Il faudra cependant suivre les discussions dans les semaines à venir pour savoir si ce vote deviendra ou non réalité. Il intervient en tout cas dans une conjecture évidemment singulière pour les départements. 66 présidents de départements ont récemment signé une tribune appelant à une plus grande décentralisation, histoire de légitimer davantage leur rôle, accru par la crise. Le Président de l’Assemblée des départements de France, Dominique Bussereau, auditionné le 9 juin dernier au Sénat, arrivait peu ou prou à la même conclusion : la crise a apporté des arguments supplémentaires à une redistribution des cartes. Elle pourrait se faire mais, de l’aveu de Jean-Luc Gleyze, non sans conditions préalables.

Assumer l’essentiel 

« Il faut assumer correctement nos compétences avant d’en prendre de nouvelles. Des présidents de département ont en effet revendiqué le fait de pouvoir aider l’activité économique pendant la période du Covid. Je n’ai pas fait ce choix parce que nous avions d’abord nos compétences obligatoires à assumer et que c’était une priorité. Si nous devons repartir sur l’économie, il faudra nous donner les moyens nécessaires, on ne peut pas imaginer un transfert de compétences sans transfert de moyens. Je veux bien examiner une vraie logique de décentralisation mais mettons d’abord le cadre sur la table avant de regarder ce que nous pouvons prendre en charge ».
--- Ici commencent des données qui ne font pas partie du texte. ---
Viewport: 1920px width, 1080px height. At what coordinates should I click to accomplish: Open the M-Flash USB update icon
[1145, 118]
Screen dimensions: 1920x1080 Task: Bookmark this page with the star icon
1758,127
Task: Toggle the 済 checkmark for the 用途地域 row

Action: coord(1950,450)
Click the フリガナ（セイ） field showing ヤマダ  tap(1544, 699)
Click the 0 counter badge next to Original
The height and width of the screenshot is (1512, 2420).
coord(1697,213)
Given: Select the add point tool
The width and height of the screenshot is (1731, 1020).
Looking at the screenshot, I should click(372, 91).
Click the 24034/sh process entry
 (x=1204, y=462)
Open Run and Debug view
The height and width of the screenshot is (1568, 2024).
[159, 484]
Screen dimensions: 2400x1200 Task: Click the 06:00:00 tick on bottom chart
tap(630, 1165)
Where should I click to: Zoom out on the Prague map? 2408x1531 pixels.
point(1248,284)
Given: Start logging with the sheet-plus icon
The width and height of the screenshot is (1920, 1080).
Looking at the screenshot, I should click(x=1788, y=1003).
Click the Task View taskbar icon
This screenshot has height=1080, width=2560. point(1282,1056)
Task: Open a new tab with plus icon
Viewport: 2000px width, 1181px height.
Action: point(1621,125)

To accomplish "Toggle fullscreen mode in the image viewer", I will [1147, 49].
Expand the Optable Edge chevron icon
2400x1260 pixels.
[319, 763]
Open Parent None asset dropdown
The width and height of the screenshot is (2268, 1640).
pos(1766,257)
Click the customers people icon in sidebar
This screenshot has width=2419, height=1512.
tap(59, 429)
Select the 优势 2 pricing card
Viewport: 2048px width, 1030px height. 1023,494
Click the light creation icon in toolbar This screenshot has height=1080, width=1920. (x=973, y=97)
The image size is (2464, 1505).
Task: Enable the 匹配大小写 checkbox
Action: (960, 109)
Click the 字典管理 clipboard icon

En prend-on vraiment le chemin ? La commission des finances du Sénat, qui a publié une note de conjoncture fin mars, tablait de son côté sur une perte de recettes de près de 5 milliards d’euros pour les collectivités locales. Les départements, dont une grande partie des recettes sont de nature fiscale (dont les droits de mutation font partie), pourrait essuyer la plus grande partie des plâtres : une baisse de recettes de 3,4 millions d’euros pour l’hypothèse la moins optimiste. Après le front sanitaire, il faudra donc batailler sur la ligne financière. Pas sûr que les discours nationaux face à cette nouvelle « résilience » soient les mêmes.